A review by jonbrammer
Dubliners by James Joyce

5.0

Reread after many long years.

"Yes, the newspapers were right: snow was general all over Ireland. It was falling softly upon the Bog of Allen and, further westwards, softly falling into the dark mutinous Shannon waves. It was falling too upon every part of the lonely churchyard where Michael Furey lay buried. It lay thickly drifted on the crooked crosses and headstones, on the spears of the little gate, on the barren thorns. His soul swooned slowly as he heard the snow falling faintly through the universe and faintly falling, like the descent of their last end, upon all the living and the dead."

"The Dead" is so brilliant because it defies the reader's expectations at every turn, leading to a powerful culmination of these vignettes of life in Dublin. Gabriel Conroy suffers a kind of imposter syndrome. Even though he is loved and respected, he understands that there is a deeper attitude and emotional world to which he doesn't belong. What could be a petty reaction to his wife's sorrow transforms into a more general meditation on death.

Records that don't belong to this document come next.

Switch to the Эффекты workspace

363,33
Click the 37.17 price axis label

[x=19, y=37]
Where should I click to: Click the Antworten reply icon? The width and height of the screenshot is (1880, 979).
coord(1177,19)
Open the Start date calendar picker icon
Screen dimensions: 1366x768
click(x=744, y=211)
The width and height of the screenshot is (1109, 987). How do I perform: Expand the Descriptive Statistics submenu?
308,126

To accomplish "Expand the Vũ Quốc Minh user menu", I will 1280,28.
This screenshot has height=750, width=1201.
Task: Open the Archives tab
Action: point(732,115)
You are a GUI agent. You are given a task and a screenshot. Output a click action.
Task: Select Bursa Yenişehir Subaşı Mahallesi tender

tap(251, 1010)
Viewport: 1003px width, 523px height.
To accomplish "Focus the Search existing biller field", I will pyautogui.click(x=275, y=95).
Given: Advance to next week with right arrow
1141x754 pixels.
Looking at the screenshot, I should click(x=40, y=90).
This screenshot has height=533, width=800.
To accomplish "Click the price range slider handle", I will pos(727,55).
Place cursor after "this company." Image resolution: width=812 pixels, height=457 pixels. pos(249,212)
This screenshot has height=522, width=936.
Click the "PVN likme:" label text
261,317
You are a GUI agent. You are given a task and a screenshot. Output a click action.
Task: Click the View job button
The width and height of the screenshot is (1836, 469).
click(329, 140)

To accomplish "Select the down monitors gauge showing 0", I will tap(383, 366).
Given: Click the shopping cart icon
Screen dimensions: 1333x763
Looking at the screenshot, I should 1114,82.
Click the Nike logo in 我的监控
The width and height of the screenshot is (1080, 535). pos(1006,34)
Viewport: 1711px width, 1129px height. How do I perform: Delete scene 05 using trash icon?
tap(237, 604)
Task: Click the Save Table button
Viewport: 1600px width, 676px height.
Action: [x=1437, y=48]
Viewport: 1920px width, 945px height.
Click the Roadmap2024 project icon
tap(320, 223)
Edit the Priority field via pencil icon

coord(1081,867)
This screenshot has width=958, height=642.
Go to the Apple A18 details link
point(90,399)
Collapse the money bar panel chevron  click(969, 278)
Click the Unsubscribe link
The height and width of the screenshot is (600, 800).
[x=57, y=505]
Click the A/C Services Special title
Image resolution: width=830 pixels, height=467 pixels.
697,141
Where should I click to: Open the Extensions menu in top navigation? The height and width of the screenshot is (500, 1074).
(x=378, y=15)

If Joyce has a larger project in his fiction, it is the attempt to connect the domestic and the cosmic. The retelling of The Odyssey in Ulysses is a perfect framework for this - it is all about the liminal state between the home and the larger world. Dubliners introduces this theme, as in each story it questions the meaning of home in terms of the literal hearth and the homeland of the Irish nation, the familiar trappings of Dublin city.